Les salariés de l’usine de traitement des déchets Valo’Loire à Nantes étaient en grève du 20 au 24 avril. Tout est parti d’une initiative de solidarité envers un collègue, visé par une procédure disciplinaire alors qu’il était en arrêt de travail. La grève a rencontré un fort écho chez les ouvriers et techniciens de la chaîne de production. Rapidement, les revendications émergent. 

En cause notamment, le management conflictuel depuis le remplacement d’une large partie de l’équipe encadrante l’année passée mais également la sécurité au travail. En effet, la multiplication de bonbonnes de gaz hilarant dans les fours entraîne des explosions dangereuses pour les agents. Enfin, le nerf de la guerre : les salaires. Pas de revalorisation en pleine crise pétrolière alors que la famille Séché, propriétaire du site, compte parmi les 300 plus grandes fortunes françaises.

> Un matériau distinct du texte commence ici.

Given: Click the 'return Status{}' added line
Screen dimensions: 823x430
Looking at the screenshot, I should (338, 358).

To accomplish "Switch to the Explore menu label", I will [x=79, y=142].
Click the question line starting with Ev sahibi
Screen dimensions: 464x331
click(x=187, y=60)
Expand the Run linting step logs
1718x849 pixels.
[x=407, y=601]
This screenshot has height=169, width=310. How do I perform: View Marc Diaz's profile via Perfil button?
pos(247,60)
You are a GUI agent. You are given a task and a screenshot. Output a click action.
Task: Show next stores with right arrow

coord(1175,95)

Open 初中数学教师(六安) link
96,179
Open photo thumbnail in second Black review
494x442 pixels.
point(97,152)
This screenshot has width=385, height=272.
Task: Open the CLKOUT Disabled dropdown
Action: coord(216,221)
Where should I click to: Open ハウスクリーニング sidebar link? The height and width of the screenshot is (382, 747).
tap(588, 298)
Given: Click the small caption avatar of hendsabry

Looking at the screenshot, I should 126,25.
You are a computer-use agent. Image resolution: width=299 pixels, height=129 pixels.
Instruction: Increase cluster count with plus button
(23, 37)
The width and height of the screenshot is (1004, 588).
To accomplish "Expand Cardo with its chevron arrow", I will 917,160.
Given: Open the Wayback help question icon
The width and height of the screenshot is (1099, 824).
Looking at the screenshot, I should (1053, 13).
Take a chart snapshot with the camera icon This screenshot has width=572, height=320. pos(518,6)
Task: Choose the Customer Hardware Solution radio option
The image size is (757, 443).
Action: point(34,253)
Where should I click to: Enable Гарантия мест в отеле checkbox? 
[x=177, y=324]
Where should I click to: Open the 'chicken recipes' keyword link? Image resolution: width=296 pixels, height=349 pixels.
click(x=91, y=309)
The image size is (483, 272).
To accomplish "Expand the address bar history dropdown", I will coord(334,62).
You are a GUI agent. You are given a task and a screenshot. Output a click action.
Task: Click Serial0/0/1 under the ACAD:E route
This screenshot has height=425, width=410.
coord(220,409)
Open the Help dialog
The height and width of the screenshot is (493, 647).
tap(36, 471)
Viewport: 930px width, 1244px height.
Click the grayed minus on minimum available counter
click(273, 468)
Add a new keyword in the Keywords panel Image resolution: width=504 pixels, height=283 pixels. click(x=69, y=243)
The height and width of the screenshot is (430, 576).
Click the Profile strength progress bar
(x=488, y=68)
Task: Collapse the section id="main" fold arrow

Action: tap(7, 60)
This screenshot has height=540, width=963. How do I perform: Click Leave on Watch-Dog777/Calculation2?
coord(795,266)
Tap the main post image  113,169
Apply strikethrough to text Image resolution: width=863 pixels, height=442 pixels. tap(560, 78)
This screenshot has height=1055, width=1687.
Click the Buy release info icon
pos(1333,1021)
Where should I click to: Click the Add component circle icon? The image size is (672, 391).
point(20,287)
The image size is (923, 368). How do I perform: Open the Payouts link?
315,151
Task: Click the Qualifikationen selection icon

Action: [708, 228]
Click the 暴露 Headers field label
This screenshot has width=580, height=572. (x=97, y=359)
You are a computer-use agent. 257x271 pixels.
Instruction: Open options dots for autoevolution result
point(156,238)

Ainsi prospèrent les intérêts du capital privé dans la réalisation de missions de service public au sein de la métropole nantaise. Le site est d’ailleurs prévu pour être agrandi dans le cadre du futur centre de traitement et de valorisation des déchets.

Reconductible, la grève de Valo’Loire a reçu la visite fraternelle de l’Union départementale CGT et de Philippe Legrand, conseiller municipal, venu apporter le soutien des communistes. La capacité d’accueil a été réduite à un petit nombre de camions quotidien, le gros des déchets étant redirigés vers le centre de traitement de Couëron, sans que ce dernier ne puisse absorber le surplus.

Les premiers échanges avec la direction se sont montrés difficiles, celle-ci proposant simplement une avance sur treizième mois.

Après près d’une semaine de conflit, les salariés sont sortis victorieux de leur mouvement. Un abandon des mesures disciplinaires pour le collègue concerné et des changements dans l’encadrement. Quant au volet salarial, si aucune revalorisation n’a été obtenue, des primes ont été arrachées à la direction du site. Au-delà de cette victoire, la grève a surtout permis, de l’aveu même des agents concernés, de souder les collègues.

Le Parti communiste français félicite les salariés de Valo’Loire pour leur victoire dans l’unité.